The inclusion criteria for the study of main group were as follows: women in reproductive age (18-45 years) with symptomatic uterine fibroids (pain, infertility, dysfunction of the pelvic organs); II-V types of nodes according to the FIGO classification (2011); sizes of nodes from 4 to 9cm; ovulatory cycle; informed voluntary consent to participate in the study signed by the patient. Criteria for not inclusion in the study: hyperplastic processes of the endometrium in combination with uterine myoma; the acute inflammatory process of the genitals; oncological diseases; severe extragenital pathology; pregnancy; taking hormone therapy less than 3 months before inclusion in the study; contraindications for the use of HIFU ablation.

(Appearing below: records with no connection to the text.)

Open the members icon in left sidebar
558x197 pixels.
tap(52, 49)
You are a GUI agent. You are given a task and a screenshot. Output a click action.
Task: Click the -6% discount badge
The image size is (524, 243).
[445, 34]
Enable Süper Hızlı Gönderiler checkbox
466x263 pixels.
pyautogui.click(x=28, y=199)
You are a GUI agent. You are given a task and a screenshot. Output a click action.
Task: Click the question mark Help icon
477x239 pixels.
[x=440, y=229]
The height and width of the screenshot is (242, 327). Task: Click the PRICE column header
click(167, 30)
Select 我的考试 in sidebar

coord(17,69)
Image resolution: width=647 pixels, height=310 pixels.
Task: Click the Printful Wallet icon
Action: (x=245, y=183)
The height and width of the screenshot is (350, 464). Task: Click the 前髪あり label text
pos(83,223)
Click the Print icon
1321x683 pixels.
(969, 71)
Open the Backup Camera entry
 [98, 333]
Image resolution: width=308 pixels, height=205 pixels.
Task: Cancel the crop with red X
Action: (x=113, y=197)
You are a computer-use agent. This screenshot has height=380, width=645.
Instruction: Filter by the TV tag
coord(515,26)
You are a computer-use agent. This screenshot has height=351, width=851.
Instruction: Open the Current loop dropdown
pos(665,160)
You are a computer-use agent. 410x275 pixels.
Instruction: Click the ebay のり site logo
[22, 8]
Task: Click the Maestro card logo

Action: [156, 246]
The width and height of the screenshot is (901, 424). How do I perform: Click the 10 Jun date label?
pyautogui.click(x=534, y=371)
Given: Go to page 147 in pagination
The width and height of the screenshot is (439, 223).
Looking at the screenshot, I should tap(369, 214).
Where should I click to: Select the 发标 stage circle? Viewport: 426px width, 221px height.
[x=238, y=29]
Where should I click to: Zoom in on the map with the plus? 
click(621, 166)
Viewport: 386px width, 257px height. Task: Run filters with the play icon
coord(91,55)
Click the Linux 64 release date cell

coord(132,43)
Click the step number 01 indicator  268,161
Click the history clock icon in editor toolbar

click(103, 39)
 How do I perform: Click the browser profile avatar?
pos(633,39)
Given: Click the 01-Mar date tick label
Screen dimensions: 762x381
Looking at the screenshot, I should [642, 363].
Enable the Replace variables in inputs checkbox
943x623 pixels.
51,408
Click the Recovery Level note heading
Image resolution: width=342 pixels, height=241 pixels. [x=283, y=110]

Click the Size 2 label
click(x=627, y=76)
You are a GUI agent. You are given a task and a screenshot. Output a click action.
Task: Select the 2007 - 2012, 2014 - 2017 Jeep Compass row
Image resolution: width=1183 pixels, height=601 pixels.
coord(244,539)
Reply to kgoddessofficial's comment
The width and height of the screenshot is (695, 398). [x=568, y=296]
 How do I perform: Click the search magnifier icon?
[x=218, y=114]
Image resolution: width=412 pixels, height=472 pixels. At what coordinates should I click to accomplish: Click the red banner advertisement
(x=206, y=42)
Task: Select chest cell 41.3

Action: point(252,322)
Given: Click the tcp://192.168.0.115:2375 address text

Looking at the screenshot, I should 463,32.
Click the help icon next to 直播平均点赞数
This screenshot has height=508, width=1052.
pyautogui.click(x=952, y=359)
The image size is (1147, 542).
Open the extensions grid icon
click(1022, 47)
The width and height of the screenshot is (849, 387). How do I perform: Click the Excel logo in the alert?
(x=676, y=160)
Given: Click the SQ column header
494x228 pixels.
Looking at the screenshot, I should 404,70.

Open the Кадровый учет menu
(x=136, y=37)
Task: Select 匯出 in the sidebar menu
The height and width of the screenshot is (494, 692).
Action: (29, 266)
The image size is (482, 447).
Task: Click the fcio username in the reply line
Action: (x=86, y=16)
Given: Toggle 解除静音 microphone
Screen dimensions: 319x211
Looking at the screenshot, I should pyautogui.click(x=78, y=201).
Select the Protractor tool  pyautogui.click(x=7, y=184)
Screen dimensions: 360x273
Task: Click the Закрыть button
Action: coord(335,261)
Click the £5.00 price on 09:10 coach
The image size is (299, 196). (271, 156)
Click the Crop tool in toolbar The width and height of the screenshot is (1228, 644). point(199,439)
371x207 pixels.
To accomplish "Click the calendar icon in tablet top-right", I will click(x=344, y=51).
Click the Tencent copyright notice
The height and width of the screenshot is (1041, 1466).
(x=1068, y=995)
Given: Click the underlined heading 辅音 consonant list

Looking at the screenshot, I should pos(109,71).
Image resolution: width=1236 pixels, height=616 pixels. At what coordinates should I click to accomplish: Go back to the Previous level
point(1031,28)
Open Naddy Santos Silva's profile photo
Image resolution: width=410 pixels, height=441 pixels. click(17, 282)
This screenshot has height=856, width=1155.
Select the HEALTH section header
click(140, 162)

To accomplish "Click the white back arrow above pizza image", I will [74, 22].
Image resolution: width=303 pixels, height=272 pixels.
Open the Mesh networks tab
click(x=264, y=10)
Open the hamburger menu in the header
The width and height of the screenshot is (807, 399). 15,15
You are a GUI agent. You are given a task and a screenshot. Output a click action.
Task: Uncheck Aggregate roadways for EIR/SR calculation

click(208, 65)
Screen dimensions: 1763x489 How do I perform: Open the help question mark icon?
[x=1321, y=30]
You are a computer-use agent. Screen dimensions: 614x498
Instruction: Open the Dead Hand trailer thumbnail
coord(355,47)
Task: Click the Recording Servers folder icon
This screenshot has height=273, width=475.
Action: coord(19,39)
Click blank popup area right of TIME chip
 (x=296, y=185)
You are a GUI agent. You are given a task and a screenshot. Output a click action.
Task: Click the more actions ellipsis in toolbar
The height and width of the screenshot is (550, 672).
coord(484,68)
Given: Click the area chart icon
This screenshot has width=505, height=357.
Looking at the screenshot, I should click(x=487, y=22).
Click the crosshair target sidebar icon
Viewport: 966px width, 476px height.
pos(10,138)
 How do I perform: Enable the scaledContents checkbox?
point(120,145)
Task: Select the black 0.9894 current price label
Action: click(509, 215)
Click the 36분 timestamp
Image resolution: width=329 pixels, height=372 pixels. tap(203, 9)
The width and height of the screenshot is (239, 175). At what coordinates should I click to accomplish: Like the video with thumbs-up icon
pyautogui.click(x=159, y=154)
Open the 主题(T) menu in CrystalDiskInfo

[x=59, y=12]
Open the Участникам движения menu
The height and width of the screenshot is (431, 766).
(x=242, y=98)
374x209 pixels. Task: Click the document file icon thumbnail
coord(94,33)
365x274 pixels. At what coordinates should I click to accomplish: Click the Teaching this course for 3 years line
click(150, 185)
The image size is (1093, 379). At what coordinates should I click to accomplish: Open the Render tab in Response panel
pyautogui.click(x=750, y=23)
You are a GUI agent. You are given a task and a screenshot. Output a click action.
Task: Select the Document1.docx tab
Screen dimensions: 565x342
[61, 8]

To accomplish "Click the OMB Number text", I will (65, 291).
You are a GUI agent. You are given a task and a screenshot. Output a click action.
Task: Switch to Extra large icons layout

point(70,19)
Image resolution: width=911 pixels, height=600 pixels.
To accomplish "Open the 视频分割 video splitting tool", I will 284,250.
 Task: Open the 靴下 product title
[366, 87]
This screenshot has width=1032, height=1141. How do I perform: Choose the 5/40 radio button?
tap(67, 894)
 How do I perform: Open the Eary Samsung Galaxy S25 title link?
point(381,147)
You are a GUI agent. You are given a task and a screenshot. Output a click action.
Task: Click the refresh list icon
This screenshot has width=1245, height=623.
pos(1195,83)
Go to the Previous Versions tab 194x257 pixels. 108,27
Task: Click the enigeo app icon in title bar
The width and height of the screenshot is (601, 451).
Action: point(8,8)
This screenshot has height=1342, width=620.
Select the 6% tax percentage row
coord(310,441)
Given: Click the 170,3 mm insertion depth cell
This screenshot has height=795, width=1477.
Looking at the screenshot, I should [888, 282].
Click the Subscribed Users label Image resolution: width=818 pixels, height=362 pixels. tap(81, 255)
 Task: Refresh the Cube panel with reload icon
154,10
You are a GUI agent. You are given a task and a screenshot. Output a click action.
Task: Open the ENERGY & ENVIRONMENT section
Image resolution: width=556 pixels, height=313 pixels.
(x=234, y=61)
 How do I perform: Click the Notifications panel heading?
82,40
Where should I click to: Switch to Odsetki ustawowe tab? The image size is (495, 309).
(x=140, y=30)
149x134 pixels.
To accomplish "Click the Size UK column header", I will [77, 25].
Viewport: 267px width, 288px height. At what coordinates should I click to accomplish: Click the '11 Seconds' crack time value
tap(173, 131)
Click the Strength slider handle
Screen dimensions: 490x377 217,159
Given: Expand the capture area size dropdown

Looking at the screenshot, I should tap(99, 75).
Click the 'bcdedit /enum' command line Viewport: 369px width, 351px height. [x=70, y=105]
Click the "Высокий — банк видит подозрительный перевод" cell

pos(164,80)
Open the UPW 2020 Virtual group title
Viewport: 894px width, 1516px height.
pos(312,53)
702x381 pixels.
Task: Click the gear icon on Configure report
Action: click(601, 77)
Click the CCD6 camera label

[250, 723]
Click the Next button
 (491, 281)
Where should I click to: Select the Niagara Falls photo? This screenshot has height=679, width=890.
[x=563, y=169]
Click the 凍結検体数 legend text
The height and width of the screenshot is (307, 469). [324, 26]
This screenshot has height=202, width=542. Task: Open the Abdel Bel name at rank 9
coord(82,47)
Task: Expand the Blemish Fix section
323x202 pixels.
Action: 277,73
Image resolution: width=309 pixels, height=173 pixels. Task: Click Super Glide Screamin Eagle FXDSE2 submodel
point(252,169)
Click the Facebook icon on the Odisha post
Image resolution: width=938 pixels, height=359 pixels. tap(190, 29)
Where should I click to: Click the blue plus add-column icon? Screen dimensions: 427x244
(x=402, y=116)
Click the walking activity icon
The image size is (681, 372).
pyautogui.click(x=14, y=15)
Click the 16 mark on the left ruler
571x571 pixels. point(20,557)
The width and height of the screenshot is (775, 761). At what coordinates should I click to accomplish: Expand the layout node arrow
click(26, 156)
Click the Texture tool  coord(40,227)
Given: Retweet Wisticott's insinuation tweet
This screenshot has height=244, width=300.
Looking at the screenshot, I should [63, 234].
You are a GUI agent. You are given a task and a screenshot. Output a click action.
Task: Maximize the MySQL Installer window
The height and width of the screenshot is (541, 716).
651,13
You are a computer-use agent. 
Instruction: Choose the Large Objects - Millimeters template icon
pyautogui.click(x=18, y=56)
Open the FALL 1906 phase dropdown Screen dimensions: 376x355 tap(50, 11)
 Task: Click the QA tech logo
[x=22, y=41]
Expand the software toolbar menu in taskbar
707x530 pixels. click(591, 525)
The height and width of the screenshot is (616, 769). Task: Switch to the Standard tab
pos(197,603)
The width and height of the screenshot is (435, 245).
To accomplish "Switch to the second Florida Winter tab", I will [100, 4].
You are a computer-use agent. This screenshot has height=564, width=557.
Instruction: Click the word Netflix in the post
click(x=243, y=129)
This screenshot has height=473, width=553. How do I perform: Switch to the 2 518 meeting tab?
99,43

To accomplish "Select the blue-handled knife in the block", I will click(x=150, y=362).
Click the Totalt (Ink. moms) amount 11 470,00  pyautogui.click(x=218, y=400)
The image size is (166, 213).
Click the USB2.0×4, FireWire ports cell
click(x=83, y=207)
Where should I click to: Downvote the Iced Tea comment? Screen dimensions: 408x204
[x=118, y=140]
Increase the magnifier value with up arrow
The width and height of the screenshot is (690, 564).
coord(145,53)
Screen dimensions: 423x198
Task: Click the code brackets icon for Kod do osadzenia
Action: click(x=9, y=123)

Exclusion criteria from the study: the onset of pregnancy; severe complications during the treatment of fibroids; malignant and atypical changes according to histological examination of endometrium; refusal of the patient from further participation in the study. Statistical analysis of the results was carried out using SPSS 16.0, SPSS: IBM Company (USA) and Statistical 10.0, StatSoft (USA). Statistical data were specified as the mean ± standard deviation. Significance tests were performed according to normal distribution testing via t-test for independent and paired samples and Mann-Whitney-U and Wilcoxon testing for not normally distributed variables with a significance level of p<0.05. The required sample size was calculated using sealed envelope®. UK when taking an alpha level of 0.05 and a confidence level of 95% with a dropout of 10%.